**SOURCE:**
>> begin
Monday, May 24, 2010

colm toibin in melbourne


MY friend Tristan and I met in Rose Street, near Essendon Station. Tristan teaches at a local girls’ school. He was halfway through a coffee at a cafe so I joined him. Together we read some of The Age, then boarded a train with a friend we bumped into, and headed for the city. Colm was due to start at 6:30, so at 5:00 we were very early. The night was slightly balmy and very clear- beautiful walking weather. There were a lot of people in the city, which there generally is at this time. The mood was positive, although it did seem that people were rushing, walking against lights. I saw two people slip right to the ground when standing on the same street corner. They got up quickly and tried to look nonchalant, as you do in that situation.


Tristan and I misjudged the location of the talk. We thought it was around the corner from the State Library in Lt Lonsdale Street, in a place called The Wheeler Centre, who were the people promoting the talk in the newspaper. So we didn’t want to drift too far from there, and decided to eat at an indoor shopping mall opposite. The food was terrible, but I didn’t care. Expectation was building. We ate and we could see that we still had quite a bit of time so further south down Lt Lonsdale Street we walked towards a little pub/ bistro for a quick beer. On the way we met the third person on this excursion, Bridget (originally from Co. Clare), a friend from work.


The three of us talked about books in this quaint pub. I had never been here before, and with its bohemian style, and its foreign beers, records and turntable, and European decor, I suddenly felt I was in a different country. For me this kind of atmosphere added to my anticipation. We left with not a lot of time left, and I walked imagining I was in Colm’s shoes, a foreigner embracing the excitement of a new and unfamiliar city.


The complication of the evening took place outside The Wheeler Centre, in that I suddenly realised it wasn’t the venue at all, and we quickly walked up Exhibition Street to Collins Street, and the Collins Street Baptist Church, anxious suddenly about the time. What was I thinking? I knew the talk was going to take place here. A true snapshot of my usual muddled forward planning.


The reverence of the church with its lovely white walls seemed fitting somehow for Colm Toibin’s talk. This was my third occasion with him, and I knew what to expect. A beautiful rich Irish voice, a warm and engaging manner, an unpretentious casualness, humorous and slightly self conscious, open and honest, and above all, interesting and intelligent. We were almost late- as a result, we were sitting in the balcony seats, ‘up in the gods’, like a rock concert with its large volume of people. I felt impressed and pleased for him that a quiet one- off visit to Melbourne would attract this much attention.


Colm was here primarily to promote his more or less recent novel, Brooklyn. Throughout the course of an hour, he completed three readings from it. The two that I best remember concerned the main character, and immigrant from Co. Wexford making the most of a forced situation, living in America. This was of an early chapter in which Eilish is sad and feels trapped because it is designated that she is the family member going to America, when she desperately would prefer it was her older sister, Rose. Eilish thinks of her packed suitcase forlornly, and reflects on the fact that the next time the suitcase will be opened, it will be in a new, unfamiliar country. It would be so much easier for her to continue her safe, ordinary life in Ireland.
>> end
**SET EXERCISE 1:**
Please list every street named in the post about Colm Toibin's talk in Melbourne.
**SET EXERCISE 2:**
Write out the Colm Toibin post word for word, everything from "Monday, May 24, 2010" down to "in that situation.".
**SET EXERCISE 3:**
Carry the post about Colm Toibin's Melbourne talk on from its last sentence.

**MATERIAL:**
>> begin
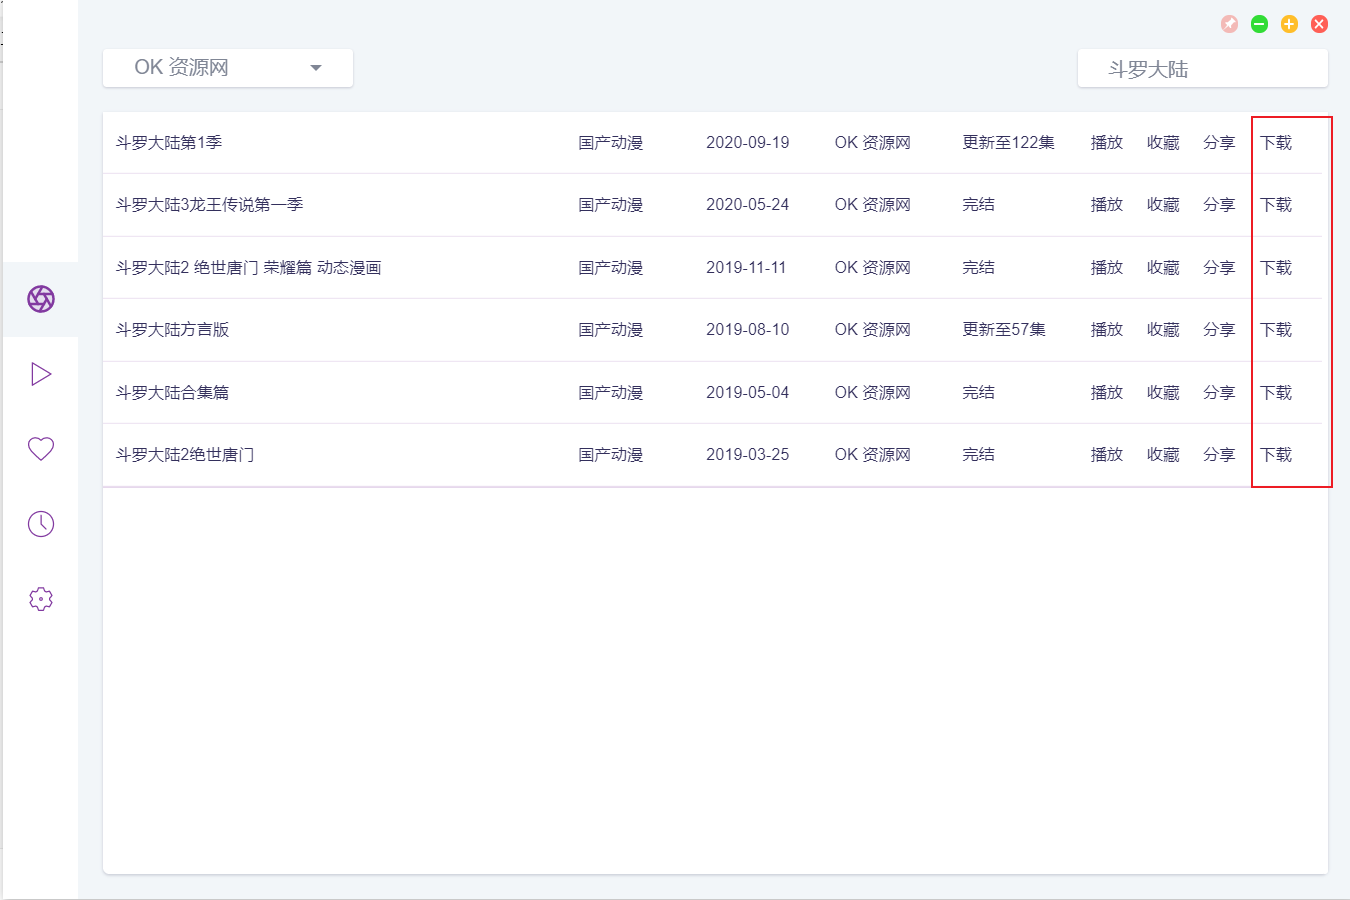Download 斗罗大陆第1季 via 下载
The height and width of the screenshot is (900, 1350).
(1276, 143)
>> end
**TASK ANSWER 1:**
Rose Street
Lt Lonsdale Street
Exhibition Street
Collins Street

**TASK ANSWER 2:**
Monday, May 24, 2010

colm toibin in melbourne


MY friend Tristan and I met in Rose Street, near Essendon Station. Tristan teaches at a local girls’ school. He was halfway through a coffee at a cafe so I joined him. Together we read some of The Age, then boarded a train with a friend we bumped into, and headed for the city. Colm was due to start at 6:30, so at 5:00 we were very early. The night was slightly balmy and very clear- beautiful walking weather. There were a lot of people in the city, which there generally is at this time. The mood was positive, although it did seem that people were rushing, walking against lights. I saw two people slip right to the ground when standing on the same street corner. They got up quickly and tried to look nonchalant, as you do in that situation.

**TASK ANSWER 3:**
Another reading Colm chose was of a time in the novel in which the poor people of Brooklyn are celebrating Christmas, 1951, in a charity house run by Father Flood, who introduced Eilish to Brooklyn in the first place. Eilish is working here this day, serving customers meals with friends. She suddenly sees a man that she momentarily mistakes for her father, and there is an odd little connection here, as the old man sings to the congregation and calls Eilish out of the crowd to share it with him.


Colm covered a disparate range of topics, some of which were familiar to me from interviews heard or read previously. He spoke of the challenges of teaching writing as an Irishman in America. He spoke of the difficulty of ‘getting somewhere’ as an Irishman in England, compared to the relative ease of finding something good in America (he put this down to the class system, not mentioning the Troubles). He spoke of the cheek some Irish people have when complaining about newly arrived Polish or Nigerian émigrés, because of the diaspora of Irish people all over the world for many years. Colm is apparently feeling more enamoured toward the Church again these days.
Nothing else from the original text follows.